**WORK TASK**
Give back every record below precisely as written.

****************

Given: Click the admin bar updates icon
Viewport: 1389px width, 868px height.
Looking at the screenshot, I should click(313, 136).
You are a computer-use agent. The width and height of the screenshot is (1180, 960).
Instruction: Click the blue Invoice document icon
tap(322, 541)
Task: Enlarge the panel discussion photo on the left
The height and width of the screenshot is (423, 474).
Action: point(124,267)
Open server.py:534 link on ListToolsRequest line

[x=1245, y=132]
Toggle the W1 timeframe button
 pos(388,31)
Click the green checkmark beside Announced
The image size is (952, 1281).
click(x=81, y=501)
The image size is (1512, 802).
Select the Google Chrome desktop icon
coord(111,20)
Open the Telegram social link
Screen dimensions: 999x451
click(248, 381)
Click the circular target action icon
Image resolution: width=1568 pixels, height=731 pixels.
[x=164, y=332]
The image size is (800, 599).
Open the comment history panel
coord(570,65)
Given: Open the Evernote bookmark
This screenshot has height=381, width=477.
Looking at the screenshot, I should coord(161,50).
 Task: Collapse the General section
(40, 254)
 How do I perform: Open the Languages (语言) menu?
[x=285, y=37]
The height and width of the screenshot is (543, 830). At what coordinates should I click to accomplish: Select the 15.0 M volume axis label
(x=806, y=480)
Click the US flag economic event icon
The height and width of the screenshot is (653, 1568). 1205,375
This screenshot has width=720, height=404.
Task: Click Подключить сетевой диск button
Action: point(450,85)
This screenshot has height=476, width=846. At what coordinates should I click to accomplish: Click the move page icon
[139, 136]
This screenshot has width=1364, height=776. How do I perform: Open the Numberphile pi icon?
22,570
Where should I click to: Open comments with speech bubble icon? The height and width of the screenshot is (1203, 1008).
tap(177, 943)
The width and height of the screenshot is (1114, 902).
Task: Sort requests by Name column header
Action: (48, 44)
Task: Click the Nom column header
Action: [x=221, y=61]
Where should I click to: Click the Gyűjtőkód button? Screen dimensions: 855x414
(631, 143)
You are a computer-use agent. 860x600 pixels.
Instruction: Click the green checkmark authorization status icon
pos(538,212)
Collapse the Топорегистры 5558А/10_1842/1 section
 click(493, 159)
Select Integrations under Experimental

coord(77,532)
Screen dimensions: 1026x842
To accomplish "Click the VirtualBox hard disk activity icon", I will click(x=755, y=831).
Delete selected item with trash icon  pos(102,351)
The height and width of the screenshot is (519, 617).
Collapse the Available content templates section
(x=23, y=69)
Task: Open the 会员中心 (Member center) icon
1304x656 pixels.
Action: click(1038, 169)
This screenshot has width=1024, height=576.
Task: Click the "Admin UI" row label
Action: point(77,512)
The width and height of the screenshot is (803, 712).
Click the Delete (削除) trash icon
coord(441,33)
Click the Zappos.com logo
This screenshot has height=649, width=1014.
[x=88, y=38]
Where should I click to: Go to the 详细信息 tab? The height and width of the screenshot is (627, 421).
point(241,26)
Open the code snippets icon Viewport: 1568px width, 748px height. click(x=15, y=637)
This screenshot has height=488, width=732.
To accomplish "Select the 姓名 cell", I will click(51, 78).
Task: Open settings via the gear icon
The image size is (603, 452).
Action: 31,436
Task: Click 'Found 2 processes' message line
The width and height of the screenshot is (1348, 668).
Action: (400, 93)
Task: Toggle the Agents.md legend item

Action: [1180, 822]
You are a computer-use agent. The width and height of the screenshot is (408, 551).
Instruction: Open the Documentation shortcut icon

****************

**SOLUTION**
Given: Click the admin bar updates icon
Viewport: 1389px width, 868px height.
Looking at the screenshot, I should click(313, 136).
You are a computer-use agent. The width and height of the screenshot is (1180, 960).
Instruction: Click the blue Invoice document icon
tap(322, 541)
Task: Enlarge the panel discussion photo on the left
The height and width of the screenshot is (423, 474).
Action: point(124,267)
Open server.py:534 link on ListToolsRequest line

[x=1245, y=132]
Toggle the W1 timeframe button
 pos(388,31)
Click the green checkmark beside Announced
The image size is (952, 1281).
click(x=81, y=501)
The image size is (1512, 802).
Select the Google Chrome desktop icon
coord(111,20)
Open the Telegram social link
Screen dimensions: 999x451
click(248, 381)
Click the circular target action icon
Image resolution: width=1568 pixels, height=731 pixels.
[x=164, y=332]
The image size is (800, 599).
Open the comment history panel
coord(570,65)
Given: Open the Evernote bookmark
This screenshot has height=381, width=477.
Looking at the screenshot, I should coord(161,50).
 Task: Collapse the General section
(40, 254)
 How do I perform: Open the Languages (语言) menu?
[x=285, y=37]
The height and width of the screenshot is (543, 830). At what coordinates should I click to accomplish: Select the 15.0 M volume axis label
(x=806, y=480)
Click the US flag economic event icon
The height and width of the screenshot is (653, 1568). 1205,375
This screenshot has width=720, height=404.
Task: Click Подключить сетевой диск button
Action: point(450,85)
This screenshot has height=476, width=846. At what coordinates should I click to accomplish: Click the move page icon
[139, 136]
This screenshot has width=1364, height=776. How do I perform: Open the Numberphile pi icon?
22,570
Where should I click to: Open comments with speech bubble icon? The height and width of the screenshot is (1203, 1008).
tap(177, 943)
The width and height of the screenshot is (1114, 902).
Task: Sort requests by Name column header
Action: (48, 44)
Task: Click the Nom column header
Action: [x=221, y=61]
Where should I click to: Click the Gyűjtőkód button? Screen dimensions: 855x414
(631, 143)
You are a computer-use agent. 860x600 pixels.
Instruction: Click the green checkmark authorization status icon
pos(538,212)
Collapse the Топорегистры 5558А/10_1842/1 section
 click(493, 159)
Select Integrations under Experimental

coord(77,532)
Screen dimensions: 1026x842
To accomplish "Click the VirtualBox hard disk activity icon", I will click(x=755, y=831).
Delete selected item with trash icon  pos(102,351)
The height and width of the screenshot is (519, 617).
Collapse the Available content templates section
(x=23, y=69)
Task: Open the 会员中心 (Member center) icon
1304x656 pixels.
Action: click(1038, 169)
This screenshot has width=1024, height=576.
Task: Click the "Admin UI" row label
Action: point(77,512)
The width and height of the screenshot is (803, 712).
Click the Delete (削除) trash icon
coord(441,33)
Click the Zappos.com logo
This screenshot has height=649, width=1014.
[x=88, y=38]
Where should I click to: Go to the 详细信息 tab? The height and width of the screenshot is (627, 421).
point(241,26)
Open the code snippets icon Viewport: 1568px width, 748px height. click(x=15, y=637)
This screenshot has height=488, width=732.
To accomplish "Select the 姓名 cell", I will click(51, 78).
Task: Open settings via the gear icon
The image size is (603, 452).
Action: 31,436
Task: Click 'Found 2 processes' message line
The width and height of the screenshot is (1348, 668).
Action: (400, 93)
Task: Toggle the Agents.md legend item

Action: [1180, 822]
You are a computer-use agent. The width and height of the screenshot is (408, 551).
Instruction: Open the Documentation shortcut icon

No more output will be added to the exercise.